In conclusion, the present study allowed for the measurement of a parameter closely related with the elasticity of adherent cells. This permitted us to exploit the adhesion to stretch the cells, thus avoiding any interference from external instrumentation, and to merge this evaluation with the study of the cells’ adhesion on different substrates to recall the ECMs of different tissues/organs. Indeed, the measurement system here proposed might include substrates with any other physiological elasticity, thus allowing us to test cells from any pathological conditions.
5. Conclusions
In this article, a system for the measurement of cells’ strain drop, a parameter correlated with cell elasticity, was designed, developed, and characterized. Cell elasticity was recently proposed as a potential biomarker for several diseases, and these novel techniques are therefore essential for a deep study of cell mechanics in different pathological conditions. The system here proposed was based on a stretching device and the simultaneous measurement of the cellular ability to resist actively the underlying matrix strain through the use of an imaging system. Of note, this technique was non-invasive, since it took advantage of the adhesion forces already existing between the cell and the underlying substrate. The cell’s adhesion was also exploited to study the interplay between the cells and the substrate, representative of the tissue/organ ECM.
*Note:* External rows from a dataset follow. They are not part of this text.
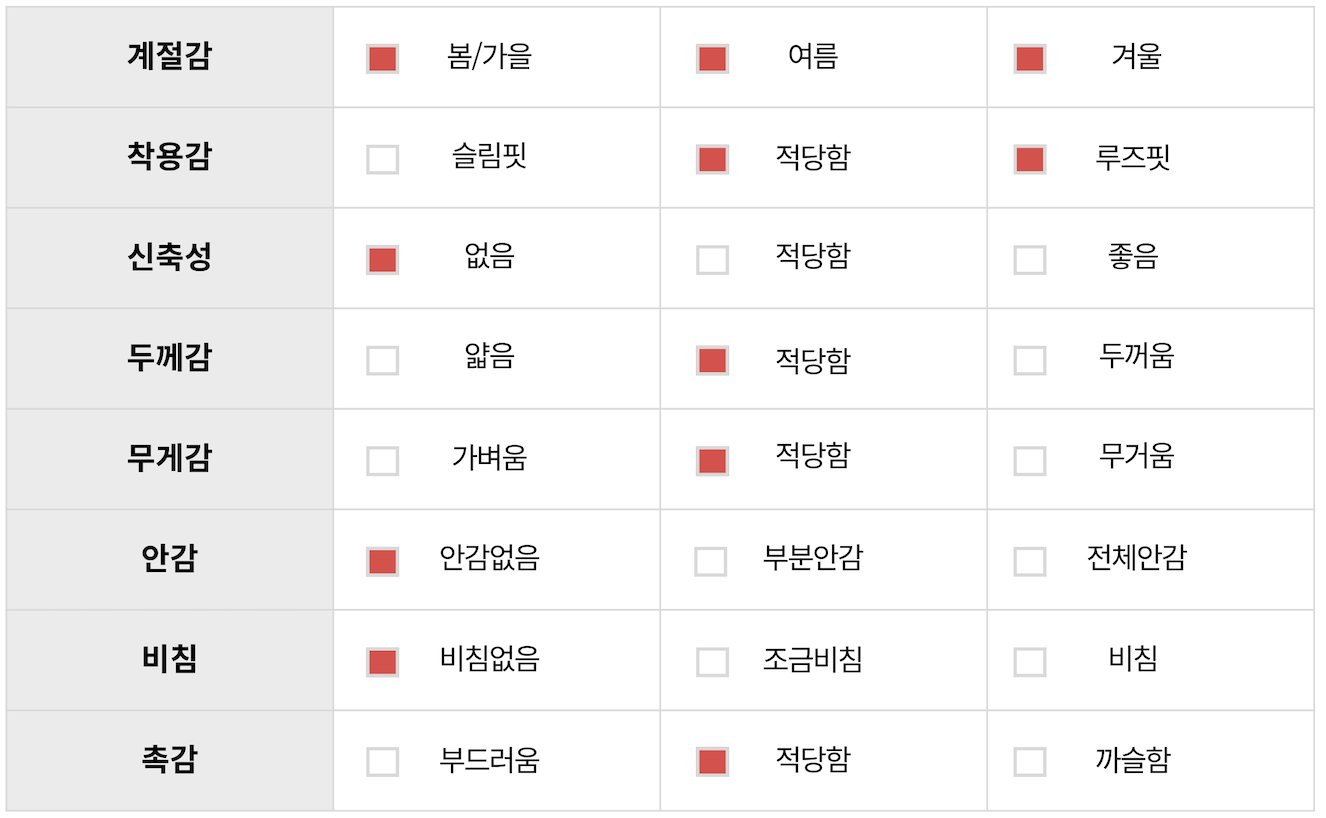Uncheck the 없음 checkbox in 신축성 row

pos(382,260)
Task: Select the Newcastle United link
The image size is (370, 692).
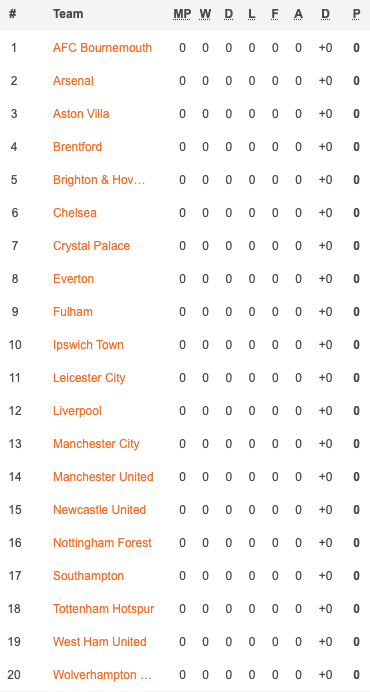Action: pos(99,510)
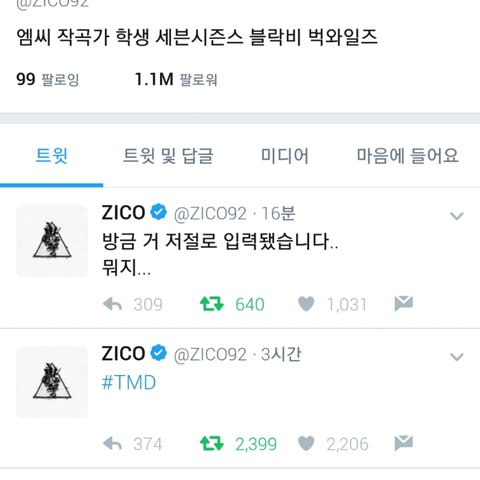Expand options chevron on the 16분 tweet

[x=456, y=216]
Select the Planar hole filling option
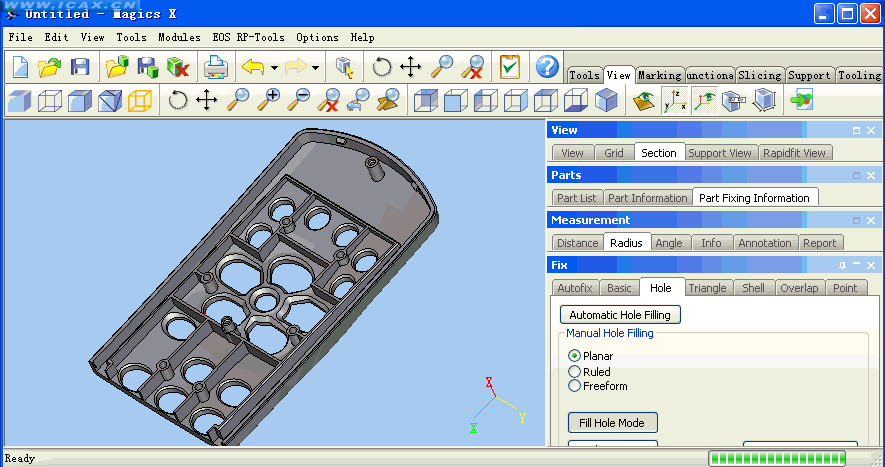 [x=575, y=356]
The platform was demonstrated to be able to discern the stiffness of treated and untreated osteosarcoma 143B cells based on resistance to the deformation of a sufficiently soft, 5 kPa substrate, especially at a 1% low deformation. To make the experiments as accurate as possible, preliminary tests were performed to validate the capability of the control algorithm in repositioning the chamber in the initial field of view. Other tests have been performed to validate the collagen coating homogeneity and its negligible role on the cells’ strain sensing. The measurement technique was then employed to test two osteosarcoma cell lines, one considered osteoblast-like, the SaOS-2, and one known to metastasize to the lung tissue, the 143B, a tissue with a very different stiffness than the tissue of origin, i.e., bone. Experimental results showed that the two tested cell lines have a different sensitivity to mechanical stimuli, with the 143B cells being intrinsically more elastic than their SaOS-2 counterpart, likely due to their high-aggressive nature. The current study also aimed at proposing a novel approach combining the measurement of mechanical parameters and mechanosensitivity with the interplay between cells and the tissue-specific ECM, an approach that may be applied to several other pathological conditions in which a deregulation of the mechanotransduction or the mechanoenvironment has been described.